Task statement: The data should be printed in full, character for character.

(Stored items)
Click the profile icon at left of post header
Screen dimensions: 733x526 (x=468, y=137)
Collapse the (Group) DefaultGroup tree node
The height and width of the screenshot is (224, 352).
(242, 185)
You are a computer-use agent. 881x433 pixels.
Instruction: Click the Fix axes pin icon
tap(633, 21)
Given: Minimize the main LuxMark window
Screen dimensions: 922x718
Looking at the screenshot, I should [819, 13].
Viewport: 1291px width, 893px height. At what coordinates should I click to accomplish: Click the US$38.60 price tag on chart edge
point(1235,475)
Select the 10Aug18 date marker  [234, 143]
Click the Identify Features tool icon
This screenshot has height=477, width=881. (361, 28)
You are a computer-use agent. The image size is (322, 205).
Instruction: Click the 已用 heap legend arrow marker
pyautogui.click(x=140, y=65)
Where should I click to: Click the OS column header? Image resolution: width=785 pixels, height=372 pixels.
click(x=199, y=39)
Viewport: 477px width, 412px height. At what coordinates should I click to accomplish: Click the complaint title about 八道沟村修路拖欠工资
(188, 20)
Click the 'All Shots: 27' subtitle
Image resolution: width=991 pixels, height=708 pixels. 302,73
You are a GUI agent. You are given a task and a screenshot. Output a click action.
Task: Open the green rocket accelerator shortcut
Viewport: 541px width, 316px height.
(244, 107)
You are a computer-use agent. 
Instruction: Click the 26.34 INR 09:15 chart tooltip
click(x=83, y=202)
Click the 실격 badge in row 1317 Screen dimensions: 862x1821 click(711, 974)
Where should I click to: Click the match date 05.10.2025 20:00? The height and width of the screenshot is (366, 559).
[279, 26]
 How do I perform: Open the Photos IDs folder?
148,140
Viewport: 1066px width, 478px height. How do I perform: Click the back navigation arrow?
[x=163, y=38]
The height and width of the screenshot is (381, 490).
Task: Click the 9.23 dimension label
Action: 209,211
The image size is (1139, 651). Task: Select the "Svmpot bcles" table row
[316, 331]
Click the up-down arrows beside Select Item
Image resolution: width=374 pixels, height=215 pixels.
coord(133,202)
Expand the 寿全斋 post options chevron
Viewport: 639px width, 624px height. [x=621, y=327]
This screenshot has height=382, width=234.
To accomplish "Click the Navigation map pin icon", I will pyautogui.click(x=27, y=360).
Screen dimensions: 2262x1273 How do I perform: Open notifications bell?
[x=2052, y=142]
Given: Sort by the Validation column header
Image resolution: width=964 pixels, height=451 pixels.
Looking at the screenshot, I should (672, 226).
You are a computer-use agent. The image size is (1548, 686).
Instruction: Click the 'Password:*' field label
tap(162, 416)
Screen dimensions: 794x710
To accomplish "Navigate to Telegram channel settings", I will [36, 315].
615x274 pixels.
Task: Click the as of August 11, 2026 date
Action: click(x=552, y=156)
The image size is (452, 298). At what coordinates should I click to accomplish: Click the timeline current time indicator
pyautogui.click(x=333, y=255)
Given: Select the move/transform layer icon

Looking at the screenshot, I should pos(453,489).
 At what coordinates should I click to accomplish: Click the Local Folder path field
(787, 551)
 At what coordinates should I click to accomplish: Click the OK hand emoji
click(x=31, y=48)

Response to this exercise:
Click the profile icon at left of post header
Screen dimensions: 733x526 (x=468, y=137)
Collapse the (Group) DefaultGroup tree node
The height and width of the screenshot is (224, 352).
(242, 185)
You are a computer-use agent. 881x433 pixels.
Instruction: Click the Fix axes pin icon
tap(633, 21)
Given: Minimize the main LuxMark window
Screen dimensions: 922x718
Looking at the screenshot, I should [819, 13].
Viewport: 1291px width, 893px height. At what coordinates should I click to accomplish: Click the US$38.60 price tag on chart edge
point(1235,475)
Select the 10Aug18 date marker  [234, 143]
Click the Identify Features tool icon
This screenshot has height=477, width=881. (361, 28)
You are a computer-use agent. The image size is (322, 205).
Instruction: Click the 已用 heap legend arrow marker
pyautogui.click(x=140, y=65)
Where should I click to: Click the OS column header? Image resolution: width=785 pixels, height=372 pixels.
click(x=199, y=39)
Viewport: 477px width, 412px height. At what coordinates should I click to accomplish: Click the complaint title about 八道沟村修路拖欠工资
(188, 20)
Click the 'All Shots: 27' subtitle
Image resolution: width=991 pixels, height=708 pixels. 302,73
You are a GUI agent. You are given a task and a screenshot. Output a click action.
Task: Open the green rocket accelerator shortcut
Viewport: 541px width, 316px height.
(244, 107)
You are a computer-use agent. 
Instruction: Click the 26.34 INR 09:15 chart tooltip
click(x=83, y=202)
Click the 실격 badge in row 1317 Screen dimensions: 862x1821 click(711, 974)
Where should I click to: Click the match date 05.10.2025 20:00? The height and width of the screenshot is (366, 559).
[279, 26]
 How do I perform: Open the Photos IDs folder?
148,140
Viewport: 1066px width, 478px height. How do I perform: Click the back navigation arrow?
[x=163, y=38]
The height and width of the screenshot is (381, 490).
Task: Click the 9.23 dimension label
Action: 209,211
The image size is (1139, 651). Task: Select the "Svmpot bcles" table row
[316, 331]
Click the up-down arrows beside Select Item
Image resolution: width=374 pixels, height=215 pixels.
coord(133,202)
Expand the 寿全斋 post options chevron
Viewport: 639px width, 624px height. [x=621, y=327]
This screenshot has height=382, width=234.
To accomplish "Click the Navigation map pin icon", I will pyautogui.click(x=27, y=360).
Screen dimensions: 2262x1273 How do I perform: Open notifications bell?
[x=2052, y=142]
Given: Sort by the Validation column header
Image resolution: width=964 pixels, height=451 pixels.
Looking at the screenshot, I should (672, 226).
You are a computer-use agent. The image size is (1548, 686).
Instruction: Click the 'Password:*' field label
tap(162, 416)
Screen dimensions: 794x710
To accomplish "Navigate to Telegram channel settings", I will [36, 315].
615x274 pixels.
Task: Click the as of August 11, 2026 date
Action: click(x=552, y=156)
The image size is (452, 298). At what coordinates should I click to accomplish: Click the timeline current time indicator
pyautogui.click(x=333, y=255)
Given: Select the move/transform layer icon

Looking at the screenshot, I should pos(453,489).
 At what coordinates should I click to accomplish: Click the Local Folder path field
(787, 551)
 At what coordinates should I click to accomplish: Click the OK hand emoji
click(x=31, y=48)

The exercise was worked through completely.